In late 2015, the American Institute of Stress published the outcome of research that dug into the top causes of stress in the U.S.
Can you guess the #1 cause of stress? Job pressure.
Early in my role as owner of 25% of the lines at a manufacturing plant responsible for $2 Billion in annual sales, it was easy to feel important. I found myself using my newfound “importance” as an excuse to regularly put in 10 to 12 hour days in the office plus another 1 or 2 after dinner plus another 4 to 8 on the weekends.
At this time, I was also just a few months away from getting married and my soon-to-be wife called me out on it. To be honest, at first I was defensive. I told her she had no idea what my team and I were being asked to deliver. After my ego got out of the way, I realized she was right and that my priorities had gotten twisted.
If you find yourself in the same boat—whether it’s an issue with working too many hours or anything else you want to see a change in—what can you do?
Here are 3 specific actions you can take:
Acknowledge the Current Situation
The first step to solving a problem is recognizing that you have one. The point isn’t to judge or criticize yourself. All that’s going to do is create frustration that leads to inaction. And if you’re anything like me, sometimes a reminder from someone you care about is what it takes. Just make sure you react with gratitude instead of how I initially reacted in my example above. Just think—if they never had the courage to bring it up, you may not have realized that something needed to change until it was already too late.
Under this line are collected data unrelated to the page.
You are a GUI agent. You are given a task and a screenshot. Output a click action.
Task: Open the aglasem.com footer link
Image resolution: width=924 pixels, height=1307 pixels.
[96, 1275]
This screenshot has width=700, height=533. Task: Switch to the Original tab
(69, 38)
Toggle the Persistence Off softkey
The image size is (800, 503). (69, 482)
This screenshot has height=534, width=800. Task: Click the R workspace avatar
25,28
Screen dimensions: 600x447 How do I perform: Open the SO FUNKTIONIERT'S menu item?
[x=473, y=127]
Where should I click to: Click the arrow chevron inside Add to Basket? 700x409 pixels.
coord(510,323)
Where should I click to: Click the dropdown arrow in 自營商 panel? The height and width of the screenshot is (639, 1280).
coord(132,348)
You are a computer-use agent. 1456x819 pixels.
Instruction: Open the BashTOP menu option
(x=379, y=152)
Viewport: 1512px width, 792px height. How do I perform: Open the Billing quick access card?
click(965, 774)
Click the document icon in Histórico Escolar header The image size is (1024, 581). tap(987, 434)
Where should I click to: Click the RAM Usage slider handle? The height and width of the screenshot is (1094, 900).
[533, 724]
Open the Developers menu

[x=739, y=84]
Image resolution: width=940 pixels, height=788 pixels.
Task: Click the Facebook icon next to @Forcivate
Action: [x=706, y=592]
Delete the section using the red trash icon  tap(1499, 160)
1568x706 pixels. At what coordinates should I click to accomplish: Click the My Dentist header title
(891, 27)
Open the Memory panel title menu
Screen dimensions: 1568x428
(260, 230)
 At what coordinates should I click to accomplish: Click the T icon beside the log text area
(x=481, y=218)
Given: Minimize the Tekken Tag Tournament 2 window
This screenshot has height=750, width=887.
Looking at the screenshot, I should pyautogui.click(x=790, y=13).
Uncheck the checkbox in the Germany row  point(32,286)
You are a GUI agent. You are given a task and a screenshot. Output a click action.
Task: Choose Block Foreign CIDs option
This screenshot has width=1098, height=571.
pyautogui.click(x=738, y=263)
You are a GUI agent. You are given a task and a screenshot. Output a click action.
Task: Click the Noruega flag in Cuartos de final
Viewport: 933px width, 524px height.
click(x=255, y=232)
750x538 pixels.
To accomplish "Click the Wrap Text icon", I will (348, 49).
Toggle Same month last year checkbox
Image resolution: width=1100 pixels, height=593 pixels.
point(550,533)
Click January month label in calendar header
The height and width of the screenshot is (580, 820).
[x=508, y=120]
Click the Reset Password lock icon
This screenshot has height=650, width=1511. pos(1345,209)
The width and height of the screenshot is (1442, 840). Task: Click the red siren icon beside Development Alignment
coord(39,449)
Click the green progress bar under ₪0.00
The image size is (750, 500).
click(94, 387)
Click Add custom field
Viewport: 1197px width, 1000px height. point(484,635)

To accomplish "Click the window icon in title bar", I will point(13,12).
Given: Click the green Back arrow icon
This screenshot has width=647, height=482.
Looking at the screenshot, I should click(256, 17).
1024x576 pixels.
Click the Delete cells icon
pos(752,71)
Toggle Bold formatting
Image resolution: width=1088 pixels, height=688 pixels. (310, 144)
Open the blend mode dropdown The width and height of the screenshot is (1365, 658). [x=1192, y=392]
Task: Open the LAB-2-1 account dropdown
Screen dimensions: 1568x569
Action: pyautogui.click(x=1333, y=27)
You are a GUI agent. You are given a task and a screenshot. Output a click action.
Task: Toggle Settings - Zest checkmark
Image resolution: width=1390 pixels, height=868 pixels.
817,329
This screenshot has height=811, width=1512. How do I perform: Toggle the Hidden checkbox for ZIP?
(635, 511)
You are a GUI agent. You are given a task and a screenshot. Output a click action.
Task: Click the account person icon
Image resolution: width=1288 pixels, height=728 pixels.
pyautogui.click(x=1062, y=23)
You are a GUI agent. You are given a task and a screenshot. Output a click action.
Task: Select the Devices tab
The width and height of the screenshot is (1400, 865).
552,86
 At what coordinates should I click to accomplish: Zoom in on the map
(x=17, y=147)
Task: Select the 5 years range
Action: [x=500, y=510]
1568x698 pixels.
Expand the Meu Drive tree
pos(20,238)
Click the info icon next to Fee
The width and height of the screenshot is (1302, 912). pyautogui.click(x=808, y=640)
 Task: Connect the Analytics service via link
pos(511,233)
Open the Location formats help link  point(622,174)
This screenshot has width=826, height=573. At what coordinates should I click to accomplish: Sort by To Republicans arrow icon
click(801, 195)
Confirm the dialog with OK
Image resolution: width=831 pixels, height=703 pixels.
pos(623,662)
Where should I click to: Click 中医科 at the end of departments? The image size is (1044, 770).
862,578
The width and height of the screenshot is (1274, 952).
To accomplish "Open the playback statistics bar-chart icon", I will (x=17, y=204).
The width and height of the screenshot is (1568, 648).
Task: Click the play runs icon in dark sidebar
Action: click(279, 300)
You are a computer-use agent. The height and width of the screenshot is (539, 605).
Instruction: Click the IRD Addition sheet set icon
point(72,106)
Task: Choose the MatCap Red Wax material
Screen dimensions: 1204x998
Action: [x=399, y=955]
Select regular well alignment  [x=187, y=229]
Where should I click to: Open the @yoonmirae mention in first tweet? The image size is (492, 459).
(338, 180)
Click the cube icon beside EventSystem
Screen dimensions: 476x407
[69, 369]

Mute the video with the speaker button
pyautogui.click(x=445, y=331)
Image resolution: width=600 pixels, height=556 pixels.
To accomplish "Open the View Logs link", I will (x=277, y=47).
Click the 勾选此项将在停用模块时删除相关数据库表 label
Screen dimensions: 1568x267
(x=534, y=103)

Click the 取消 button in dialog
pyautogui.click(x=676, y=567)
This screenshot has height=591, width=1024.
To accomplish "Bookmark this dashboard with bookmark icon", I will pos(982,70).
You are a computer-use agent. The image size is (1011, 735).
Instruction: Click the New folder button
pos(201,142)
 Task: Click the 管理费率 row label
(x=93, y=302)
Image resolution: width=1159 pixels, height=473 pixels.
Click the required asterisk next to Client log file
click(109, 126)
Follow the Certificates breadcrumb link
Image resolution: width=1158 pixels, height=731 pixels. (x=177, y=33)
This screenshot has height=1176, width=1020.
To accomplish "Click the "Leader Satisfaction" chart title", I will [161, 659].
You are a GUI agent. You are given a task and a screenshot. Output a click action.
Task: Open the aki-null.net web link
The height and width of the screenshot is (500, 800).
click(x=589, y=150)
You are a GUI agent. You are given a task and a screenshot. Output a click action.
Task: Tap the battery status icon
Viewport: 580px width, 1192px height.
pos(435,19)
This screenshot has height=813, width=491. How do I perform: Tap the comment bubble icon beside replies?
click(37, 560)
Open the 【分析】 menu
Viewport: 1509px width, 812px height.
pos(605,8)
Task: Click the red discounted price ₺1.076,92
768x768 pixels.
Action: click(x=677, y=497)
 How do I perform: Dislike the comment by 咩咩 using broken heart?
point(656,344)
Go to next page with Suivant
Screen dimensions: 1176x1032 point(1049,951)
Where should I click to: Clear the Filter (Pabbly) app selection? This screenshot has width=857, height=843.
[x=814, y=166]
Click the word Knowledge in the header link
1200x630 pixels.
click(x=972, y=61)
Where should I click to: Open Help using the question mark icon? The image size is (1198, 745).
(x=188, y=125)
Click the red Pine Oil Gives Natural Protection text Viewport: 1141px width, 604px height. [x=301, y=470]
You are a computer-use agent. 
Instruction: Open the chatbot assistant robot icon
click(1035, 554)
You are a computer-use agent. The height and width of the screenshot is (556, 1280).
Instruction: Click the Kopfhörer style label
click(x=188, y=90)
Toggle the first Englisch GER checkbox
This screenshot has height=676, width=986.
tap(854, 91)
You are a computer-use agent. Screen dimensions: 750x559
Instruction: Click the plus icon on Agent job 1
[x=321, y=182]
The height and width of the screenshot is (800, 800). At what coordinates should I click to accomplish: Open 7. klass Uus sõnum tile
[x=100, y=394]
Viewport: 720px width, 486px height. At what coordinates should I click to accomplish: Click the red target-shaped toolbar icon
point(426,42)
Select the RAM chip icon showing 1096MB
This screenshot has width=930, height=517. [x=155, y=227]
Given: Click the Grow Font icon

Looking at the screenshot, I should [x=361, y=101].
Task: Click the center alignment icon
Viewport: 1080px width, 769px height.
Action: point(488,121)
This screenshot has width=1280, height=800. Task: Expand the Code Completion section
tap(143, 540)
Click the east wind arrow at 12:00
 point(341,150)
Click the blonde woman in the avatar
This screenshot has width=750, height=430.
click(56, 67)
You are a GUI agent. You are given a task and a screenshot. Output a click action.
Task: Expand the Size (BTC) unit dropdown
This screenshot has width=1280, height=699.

Define What You Want Instead
If tomorrow you woke up and on a scale of 1-10 the amount negative job stress you experienced was only a level 2, what would be different? Ultimately, your definition of a low stress environment might be will be unique to you but here are just a few examples of my own.
- Deadlines wouldn’t be so tight.
- Focus items would be limited to the critical few.
- I would have more freedom to create my own processes and systems necessary to run the business.
- My work would be focused on delivering results that help people do their best work.
- I’d be improving my skills in areas I care about.
In the end, writing down a list of wishes doesn’t do too much in causing the change we want to see. So, the next step is to…
At first glance, your list might evoke a feeling of frustration. After all, isn’t it your employer’s fault that deadlines are so tight and that you have too many projects to deliver? What if we looked at our circumstances and asked a better question?
What can I do to influence the situation?
Take tight deadlines for example. Even if the deadline is non-negotiable, to influence the situation I could do a number of things like:
- Learn how to improve my effectiveness so I can get more of the right stuff done in less time.
- Request additional or different resources.
- Break big projects down into more manageable chunks.
The bottom line is that we’re going to have to put in the effort if we want things to change.
It would be easy for us to point the finger at our employer for being at fault. Instead of taking the wheel, some of us act like victim passengers. As a result, we go along for the ride full of resentment and sometimes even anger.
Your employer has a part to play in reducing the stress you experience because of your job but you play the bigger one. That’s a good thing because it means that you have a bigger influence on the situation.